I'm already an adult, a mere teacher who has repeatedly compromised with the world.
No matter how right the student's words seemed, all I knew how to do was mention it once at a faculty meeting.
Even then, it would barely become an agenda item to be sent up to the Association, and I doubted it would go well. So there was nothing I could do about Yoon Ha-min's words.
From the beginning, his choice puzzled me.
If he just kept his distance and worked harder, he could maintain his position as Top Rank and live as an elite with ample opportunity to enter the Association's core and create the world he desired. Why try to overturn everything now?
He seemed to like Kanna Aurora—or perhaps they already liked each other—but there should be limits.
No matter how much he liked her, it was a momentary emotion, and a crack could form that might make him regret this moment.
Watching his immature behavior, it was frustrating to see Yoon Ha-min gambling when he could have taken the most stable path.
His antics might get me in trouble with the Vice Principal or the Association, but what could I do? The spilled water couldn't be gathered again.
I clutched my throbbing head and checked the grade report.
After quickly entering the data and printing out the report, I felt even more depressed.
Even if I refused to accept it and demanded a retest, that would create issues of fairness.
Looking at the Top Rank student who had become Bottom Rank, I felt sick to my stomach.
He would regret it. What was he thinking?
In reality, even if he did this, he would be branded as a foolish human swayed by emotions. His path to the Association's leadership would certainly be blocked, and he wouldn't be able to join any good agency.
I understood that Kanna Aurora was trying hard.
Despite her lack of ability, her efforts to overcome her practical score of zero through written exams were admirable.
But the fact remained that she lacked the ability to defeat monsters, so there would be no support for Kanna.
Yoon Ha-min. He was exceptional and knew it, but he was incredibly naive about the world.
I don't know if I'm just too jaded by society, but his actions seemed merely cute to me.
Acting like this wouldn't earn anyone's approval.
All he was doing was ruining his own future.
As a teacher, I wanted to stop him from throwing everything away for a moment's emotion.

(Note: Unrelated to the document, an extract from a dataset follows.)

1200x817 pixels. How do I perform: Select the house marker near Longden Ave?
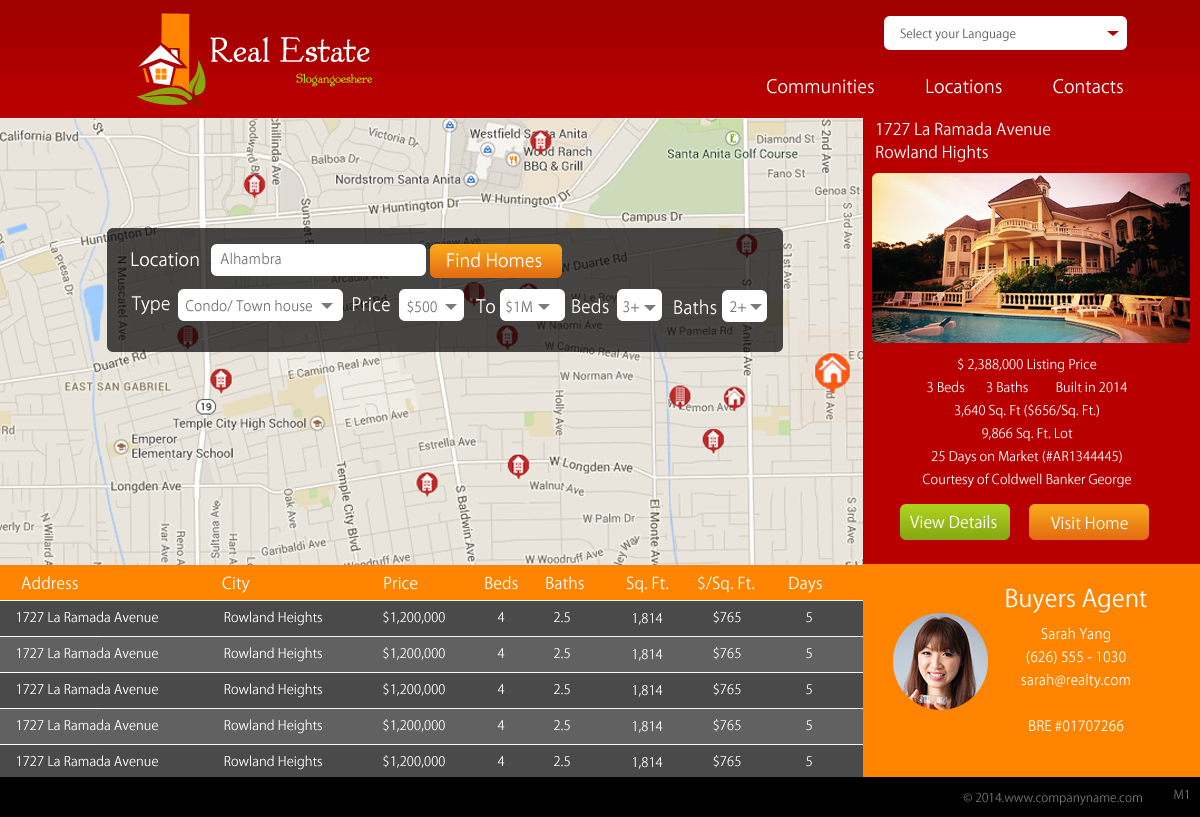[518, 466]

But it was too late now that the exam had passed.
Society would look at him with sharp eyes and pour scorn on him.
Could he withstand that?
No matter how prepared one is, ultimately no one can endure amid countless malicious intentions.
A life that is only denied will lead to hell.
"Seriously."
I sighed in disbelief.
Even after distributing the grade reports, my head continued to throb.

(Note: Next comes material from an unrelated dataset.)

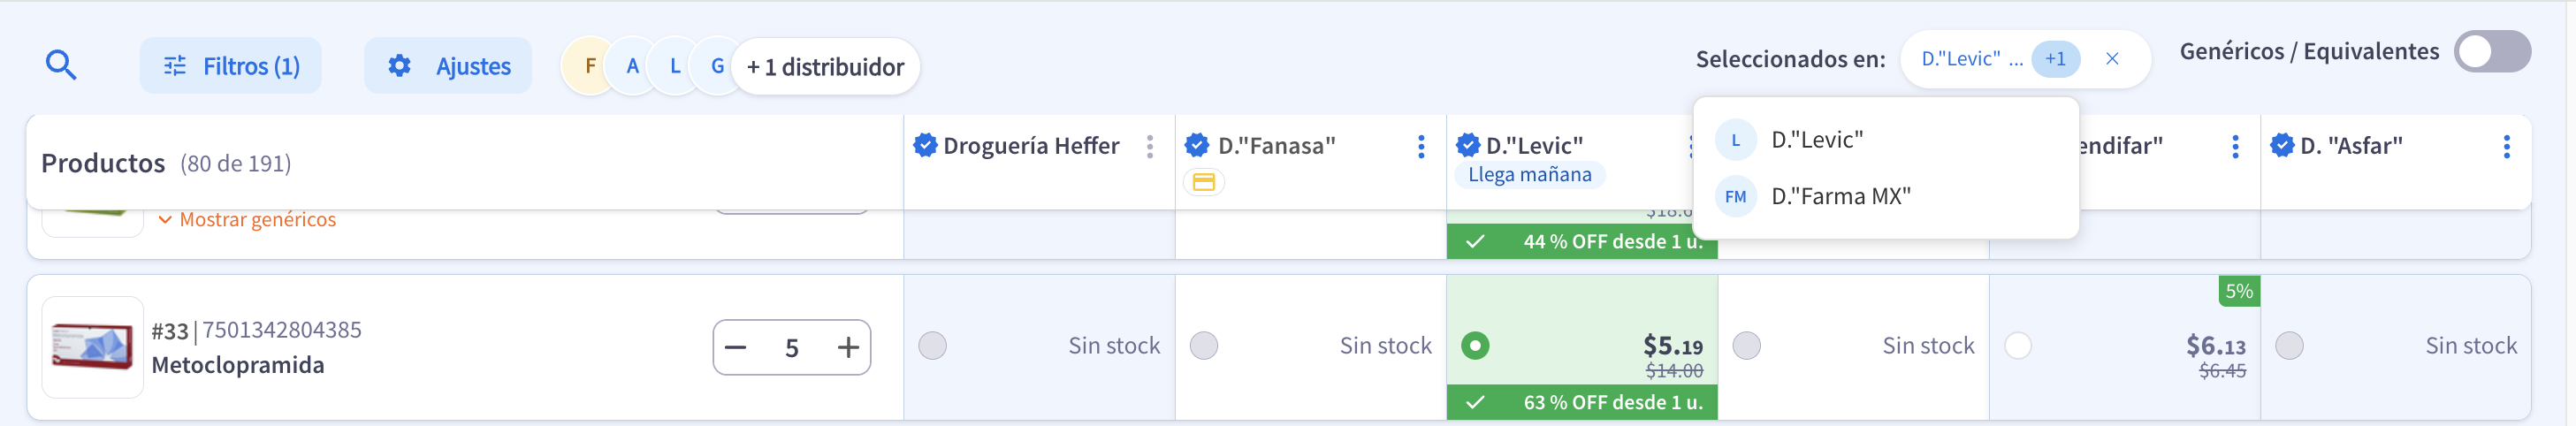Open Droguería Heffer column options menu
The height and width of the screenshot is (426, 2576).
pos(1150,147)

Yoon Ha-min, you're wrong. No, you're not wrong, but you chose the wrong method.
There must have been a better way. There's a reason orthodox approaches exist.
You should have taken your time. No matter how urgent it felt, you should have built allies.
Who would take Yoon Ha-min's side now?
A few students? Without earning the approval of even one teacher, their power would be too weak.
"So, teacher, are you saying you agree with forcibly sacrificing someone who didn't volunteer, and then finding peace?"
...I don't agree.
Of course, the Association might think differently.
Those in high positions might have different thoughts.
They might be determined to prevent other sorrows, even if it means taking on the role of the villain.
They might decide they cannot stand by and watch as hundreds or thousands of innocent victims increase.
But I didn't want peace found by singling out and cutting away someone.
Even as a teacher, someone who guides others, I wasn't sure if I was pointing to the right path.
That's why I hesitated again and again.
Before standing confidently before students and saying this is the right way, I had to repeat thousands of deliberations.
What is right? Even having risen to the position of teacher, I don't know—can students truly trust and follow me?
Well.
I'm not sure, but it seemed my time of contemplation would be long again today.